Metti il nucleare. Io non credo che se uno è di destra non sia rimasto colpito dal disastro di Fukushima. Ricordo una dichiarazione di Bocchino, subito dopo lo tsunami: "Io ero a favore del nucleare, ma vedere quello che succede in Giappone, e non pensare alla propria famiglia è impossibile". Sono d'accordo con lui. E' impossibile sostenere, senza essere in mala fede, che le centrali sono sicure e che non esiste problema di trattamento delle scorie. Tre incidenti gravissimi in trent'anni di storia nucleare (Three Mile Island, Cernobyl e adesso Fukushima), sono lì a testimoniare che non esiste l'assoluta certezza, basta un errore, e il prezzo da pagare è altissimo.

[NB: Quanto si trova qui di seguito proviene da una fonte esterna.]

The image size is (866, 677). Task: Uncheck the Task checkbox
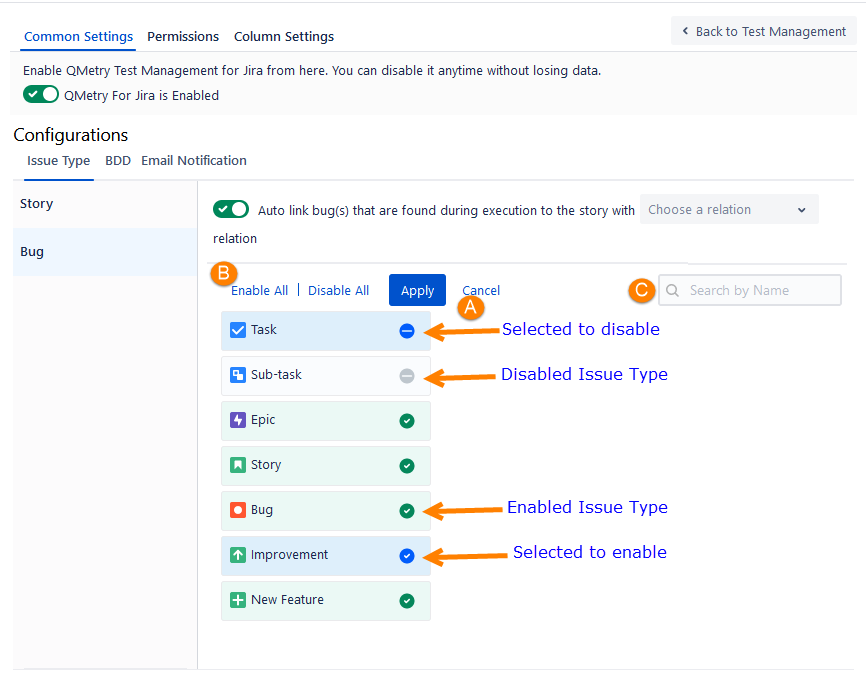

Oppure l'acqua. In base a quale ragionamento sarebbe meglio privatizzare l'acqua? Metti in caso del paesello sul cocuzzolo, e che il privato per portarci l'acqua debba investire. Farebbe il logico ragionamento da bilancio: quanto ricavo se devo investire in questa commessa? Allora i casi sono due: o al paesello sul cucuzzolo l'acqua costerà una fortuna, oppure l'acqua al paesello non ci arriva, e si arrangiano. Oppure, peggio ancora, non investo, e l'acqua ci arriva non filtrata, o sporca. In ogni caso, è inaccettabile.

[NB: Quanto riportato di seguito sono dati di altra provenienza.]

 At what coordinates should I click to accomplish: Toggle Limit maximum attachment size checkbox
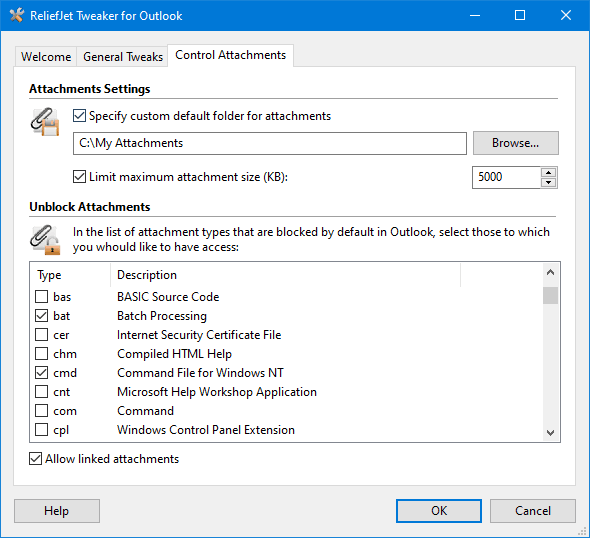79,176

In molto dicono che il quesito più "politico" è quello sul legittimo impedimento. Non sono d'accordo. E' politico adesso, perchè riguarda Berlusconi, e coloro che hanno fiducia in lui credono che questo possa essere un voto contro di lui. Io non la penso così. Io credo che "la legge sia uguale per tutti", e che questo non sia un modo di dire. Agli elettori di destra dico: è una ruota che gira. Oggi c'è Berlusconi che cerca di sfuggire ai giudici, con il "legittimo impedimento", ma cosa vi dice che un domani un cialtrone di sinistra cerchi di sfuggire al processo invocando visite di stato inventate ad hoc?
Pensateci.

Costa talmente poco. Una mezz'ora de vostro tempo, per fare quattro croci. Ma le generazioni a venire potrebbero ringraziarci per anni ed anni.